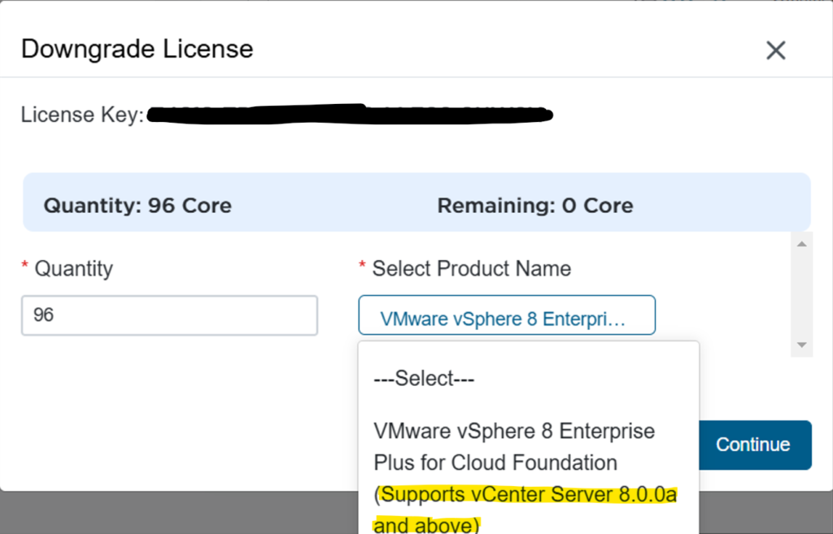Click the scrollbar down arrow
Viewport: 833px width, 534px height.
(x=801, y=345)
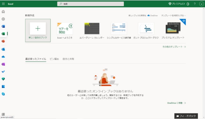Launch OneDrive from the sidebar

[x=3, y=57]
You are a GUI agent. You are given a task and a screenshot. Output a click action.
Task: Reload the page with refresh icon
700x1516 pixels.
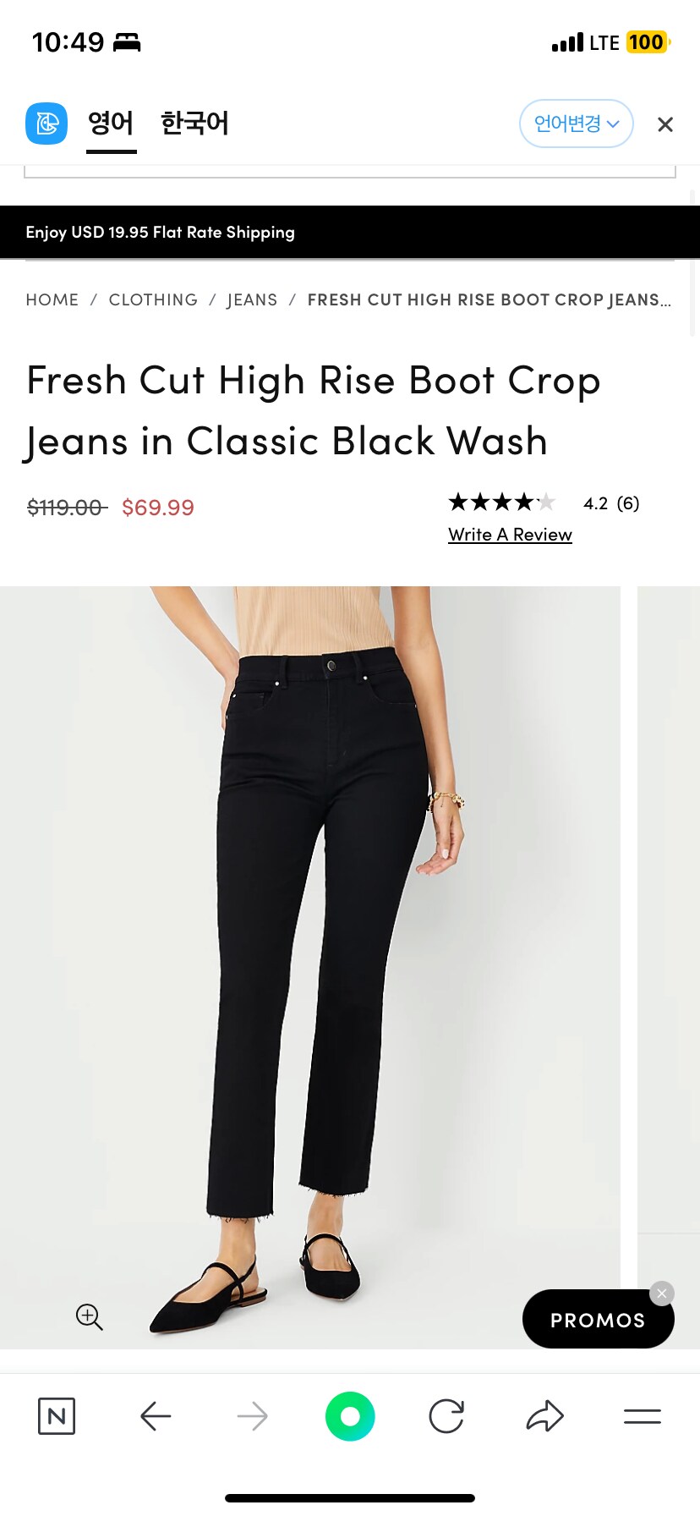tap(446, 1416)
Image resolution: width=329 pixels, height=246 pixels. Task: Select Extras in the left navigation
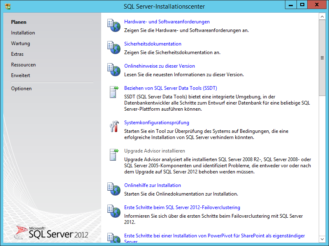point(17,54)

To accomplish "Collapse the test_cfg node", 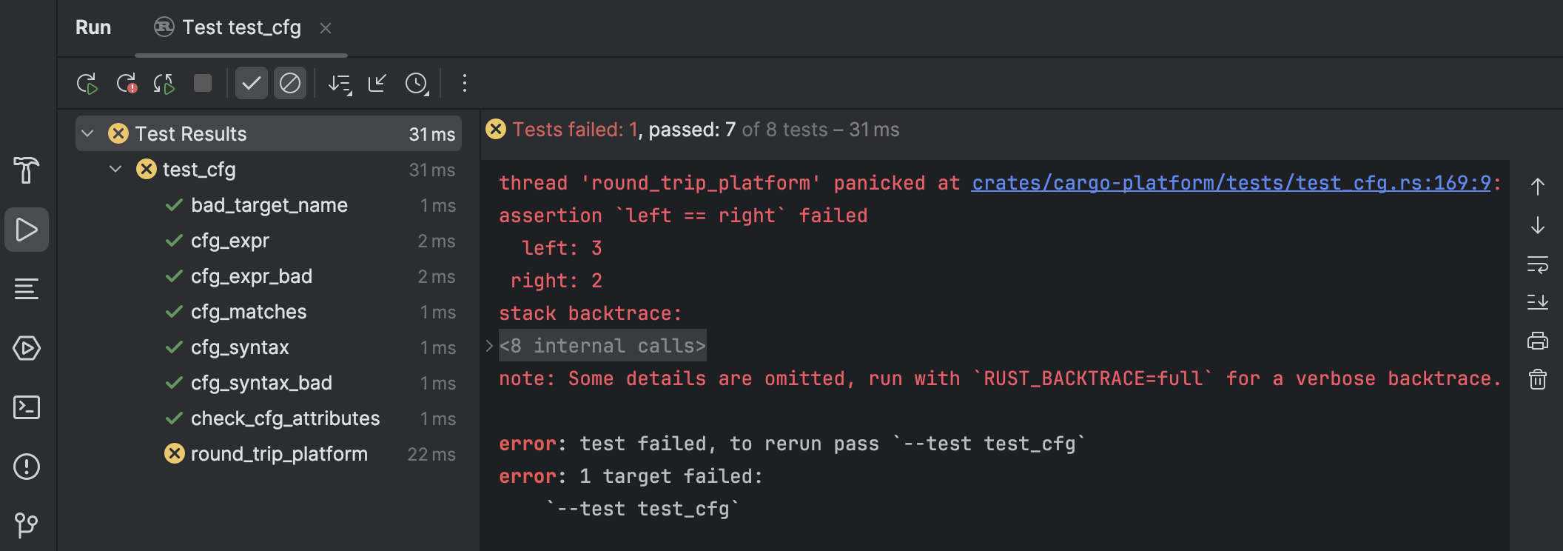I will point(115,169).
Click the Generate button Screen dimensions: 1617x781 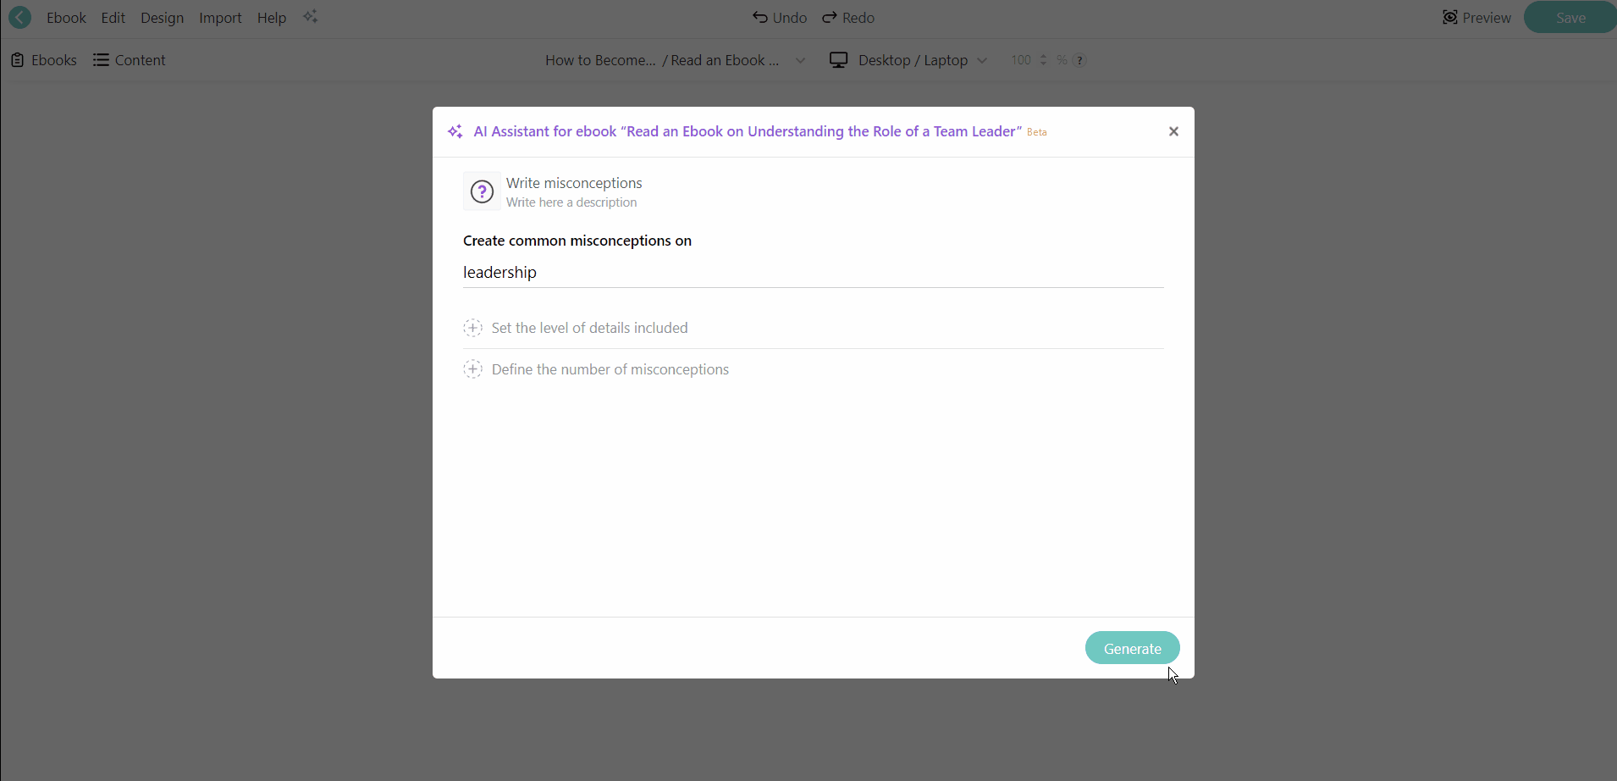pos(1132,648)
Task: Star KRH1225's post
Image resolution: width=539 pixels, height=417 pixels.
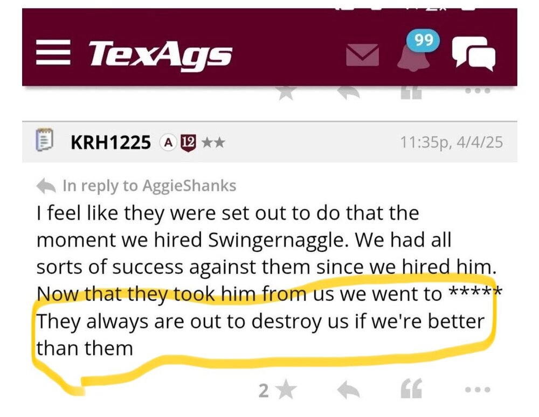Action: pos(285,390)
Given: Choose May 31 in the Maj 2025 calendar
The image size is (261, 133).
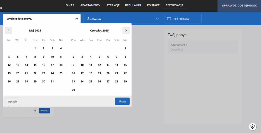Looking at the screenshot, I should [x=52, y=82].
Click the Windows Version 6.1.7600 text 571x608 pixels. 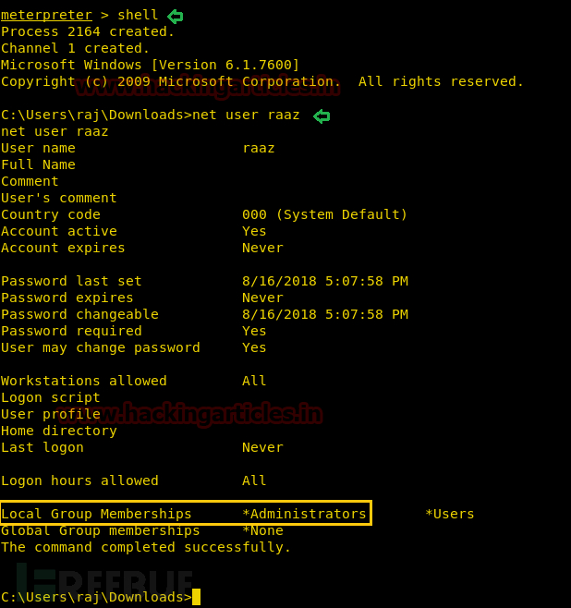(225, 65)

:: Instructions to follow ::
Please find each line above that contains the word "height" and copy those lines.

:: Response ::
Viewport: 833px width, 534px height.
Image resolution: width=329 pixels, height=246 pixels. Task: Select Extras in the left navigation
Image resolution: width=539 pixels, height=417 pixels.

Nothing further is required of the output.